Geneva, Switzerland (GenevaLunch) – The high-energy collisions at Cern’s Large Hadron Collider (LHC) are creating conditions that allow scientists to observe the resulting jets, or streams of quarks and gluons, careening away from the point of collision. The collisions recreate the conditions just instants after the Big Bang, particle physicists’ term for the creation of the Universe. One of the things they are seeing is small quantities of a primordial soup known as quark gluon plasma (QMP) in which conditions are too hot for quarks and gluons to combine into protons and neutrons.

“With nuclear collisions, the LHC has become a fantastic ‘Big Bang’ machine,” said Alice spokesperson Jürgen Schukraft. “In some respects, the quark-gluon matter looks familiar,” he notes, adding that “we’re also starting to see glimpses of something new.”
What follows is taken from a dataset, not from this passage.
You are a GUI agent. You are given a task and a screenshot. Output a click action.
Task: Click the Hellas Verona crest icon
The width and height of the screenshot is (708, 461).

In the lighter proton collisions, particles appear in pairs. The jets that appear in the heavy lead ion collisions are affected by the QMP and lose their energies rapidly, a process known as quenching: “This leads to a very characteristic signal, known as jet quenching, in which the energy of the jets can be severely degraded, signalling interactions with the medium more intense than ever seen before. Jet quenching is a powerful tool for studying the behaviour of the plasma in detail,” according to Cern.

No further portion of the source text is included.